Congratulations! You have won the award for being the 1 millionth person to ask this question! The second place award is an all expense paid trip to Hackensack New Jersey. First place is, well, who could possibly beat that second place award? ;-} Who would want to beat it?
You have a system of 4 equations in 3 unknowns. In general, there is no exact solution. But then we see the first three equations actually form a homogeneous linear sytem. This means there is no constant term. As such, the obvious solution is l2=n2=m2.
Only if that system is singular will a non-trivial solution exist.
syms l2 m2 n2
eq1=38.1966*l2==0;
eq2=100*n2-61.8034*m2==0;
eq3=100*m2-161.8034*n2==0;
eq4=l2^2+m2^2+n2^2==1;
[A,b] = equationsToMatrix(eq1,eq2,eq3,[l2,m2,n2])
As I said, ONLY if A is a singular matrix does a non-trivial solution exist.
rank(A)
And therein lies your downfall.
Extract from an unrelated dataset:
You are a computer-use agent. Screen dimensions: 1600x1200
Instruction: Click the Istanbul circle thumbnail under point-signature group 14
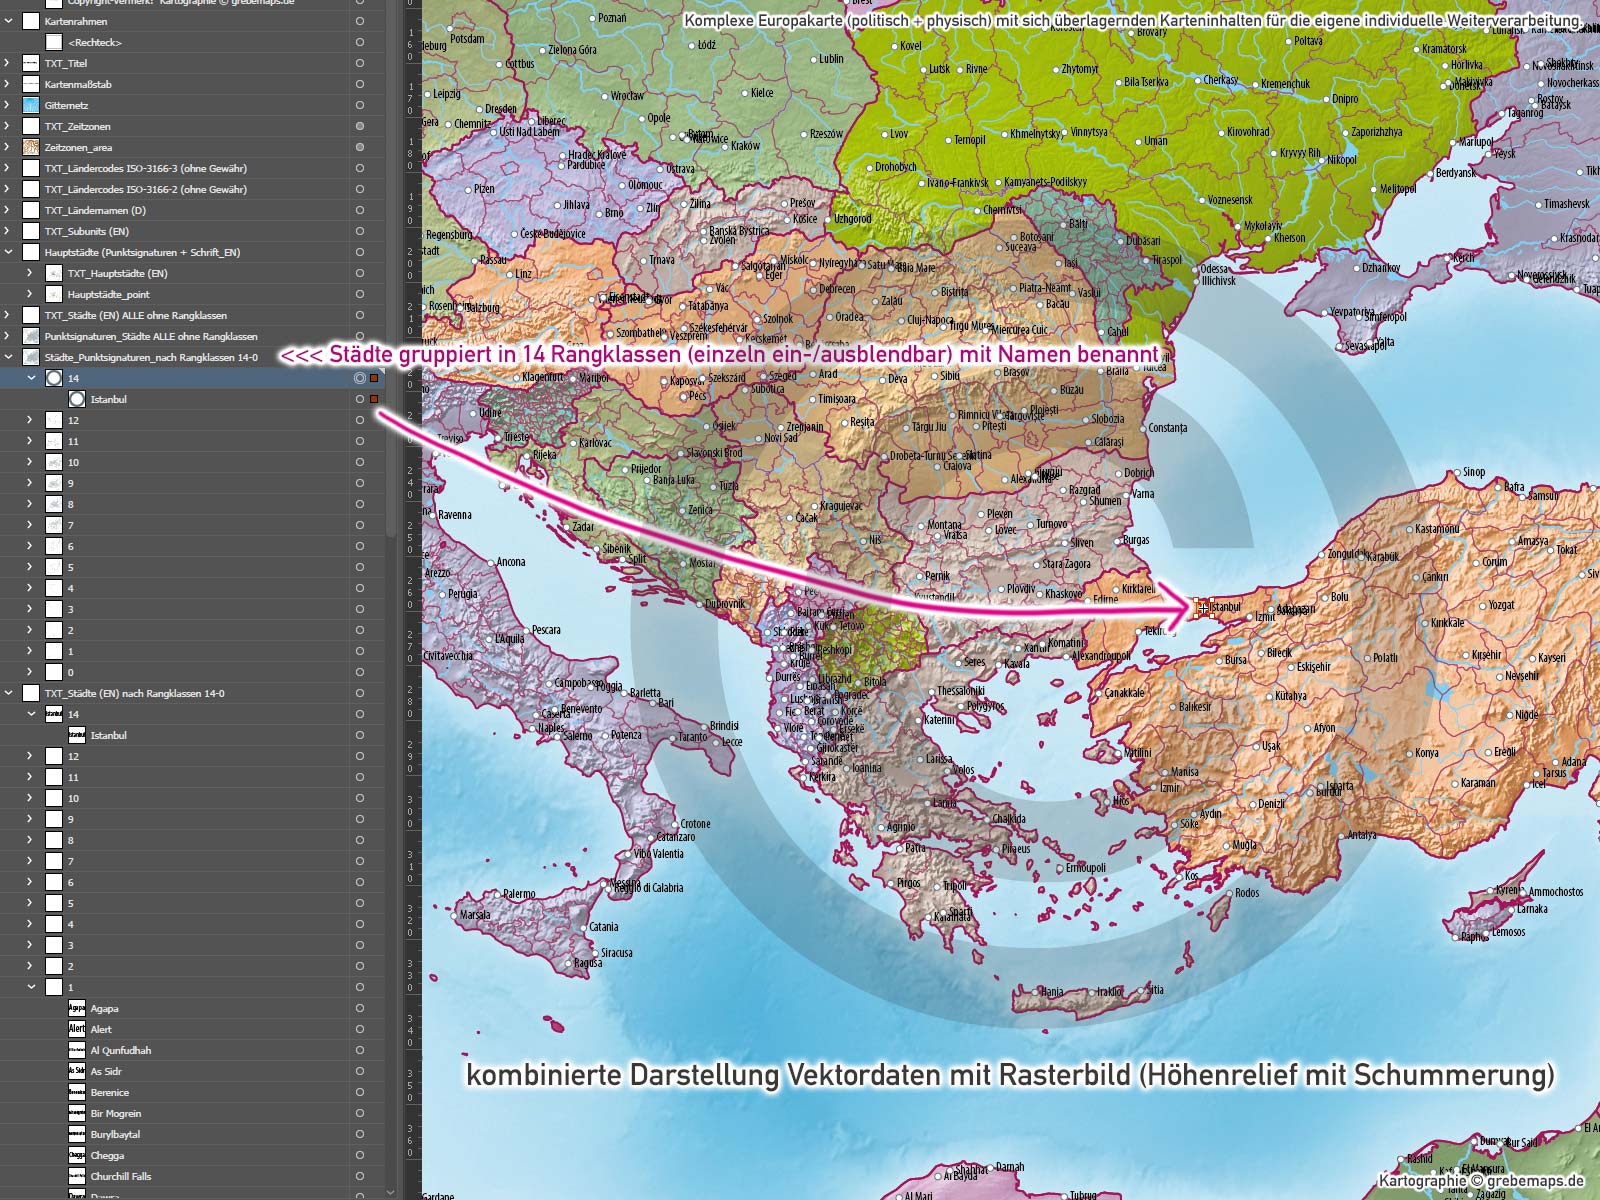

NO solution besides the trivial one where all variables are zero can exist for the 3x3 problem. Then wanting to enforce the requirement that the sum of squares of the unknowns is 1 is impossible. Case closed. Well, almost closed, but there is a sneaky way out.
A common problem that people do not understand is they should NOT pose constants that are accurate to only a few dignificant digits. That frequently causes numerical problems, but subtle ones they don't understand because they don't understand numerical analysis.
vpa(svd(A),15)
In fact, A is ALMOST singular, which is very much like being ALMOST pregnant. The deviation from singularity is seen to be in your failure to make the coefficients of n2 and m2 in equations 2 and 3 essentially reciprocals of each other. (Then scaled by 100.) For me to have said A is singular would have required the third element of that svd call to be essentially zero compared to the others. And while it is close, as I said before about almost...
So can we find a solution to that system that is as close as possible to being a solution, given the inaccurate choice of constants in your problem? Sigh, yes. The trick is to use the third singular vector of A. That is...
[U,S,V] = svd(A);
lmn = V(:,3)
Since svd automatically scales the singular vectors to have norm 1, eq4 is trivially satisfied.
This is the closest possible solution to your problem. Any other set of values for l2, n2, and m2 will be a poorer solution. If I recall, the solution given here is also the one you were expecting, or at least as close as I can come given the actual coefficients you posed.
Finally, I might point out that had you used a better (sufficiently accurate) set of coefficients in the original problem, then the function null would have been an appropriate tool for your purposes.